O Rio de Janeiro reforçou seus procedimentos de resposta para eventuais casos de Ebola, mesmo diante da avaliação do Ministério da Saúde de que o risco de transmissão no Brasil permanece baixo. Como medida preventiva, profissionais do Serviço de Atendimento Móvel de Urgência (Samu) da capital passaram por treinamentos específicos em biossegurança, focalizados no transporte de pacientes com suspeita da doença.
A capacitação, coordenada pela Secretaria Estadual de Saúde, teve como objetivo garantir a segurança de pacientes, profissionais e da comunidade. Durante o treinamento, os integrantes das equipes receberam orientações detalhadas sobre o uso correto de Equipamentos de Proteção Individual (EPIs), incluindo máscaras, protetores faciais, luvas, aventais impermeáveis e macacões. Além disso, foram abordados procedimentos de preparação e descontaminação das ambulâncias destinadas ao transporte de pacientes suspeitos.
O treinamento foi ministrado por especialistas do Instituto Nacional de Infectologia Evandro Chagas, vinculados à Fundação Oswaldo Cruz, referência nacional na área de doenças infecciosas. Como parte do plano de contingência, duas ambulâncias adaptadas especificamente para esse tipo de transporte estão estrategicamente posicionadas na cidade, uma na região central e outra na Zona Oeste, seguindo recomendações técnicas internacionais.

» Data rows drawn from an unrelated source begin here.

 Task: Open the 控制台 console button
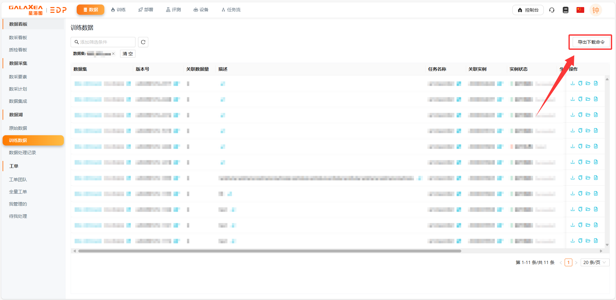(x=528, y=10)
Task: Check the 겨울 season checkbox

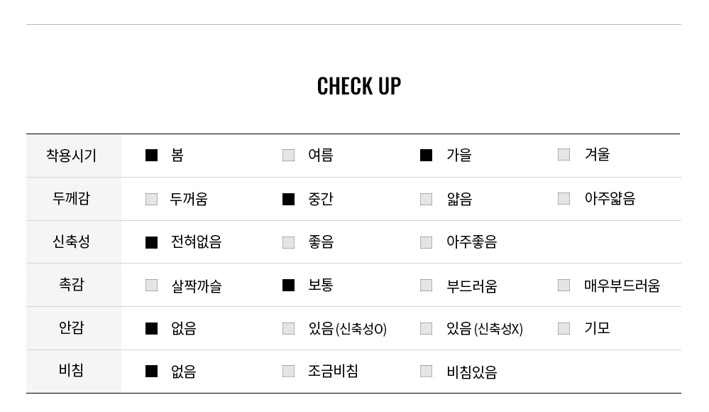Action: 564,154
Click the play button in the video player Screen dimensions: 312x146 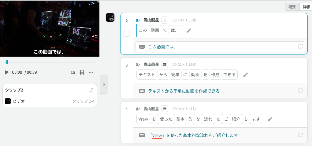click(6, 72)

Na última semana, a preparação do sistema de saúde do estado foi colocada à prova. A Secretaria recebeu uma solicitação de atendimento a um paciente vindo de Uganda, com suspeita de Ebola. O transporte foi realizado em ambulância preparada pela Fiocruz, unidade responsável pelo diagnóstico e tratamento de casos suspeitos. Após a realização de exames, a suspeita foi descartada e o paciente recebeu diagnóstico de malária, sendo liberado do protocolo de isolamento e encaminhado ao tratamento adequado.
O planejamento inclui ações integradas entre diversos setores, como a Central de Regulação, o Transporte Inter-hospitalar e a Comissão de Controle Pré-Hospitalar do Samu, buscando maior agilidade na triagem e encaminhamento de possíveis casos. Atualmente, o monitoramento do Centro de Inteligência em Saúde registra seis ocorrências relacionadas à Ebola em 2025 e 11 notificações em 2026, todas sob acompanhamento das autoridades sanitárias.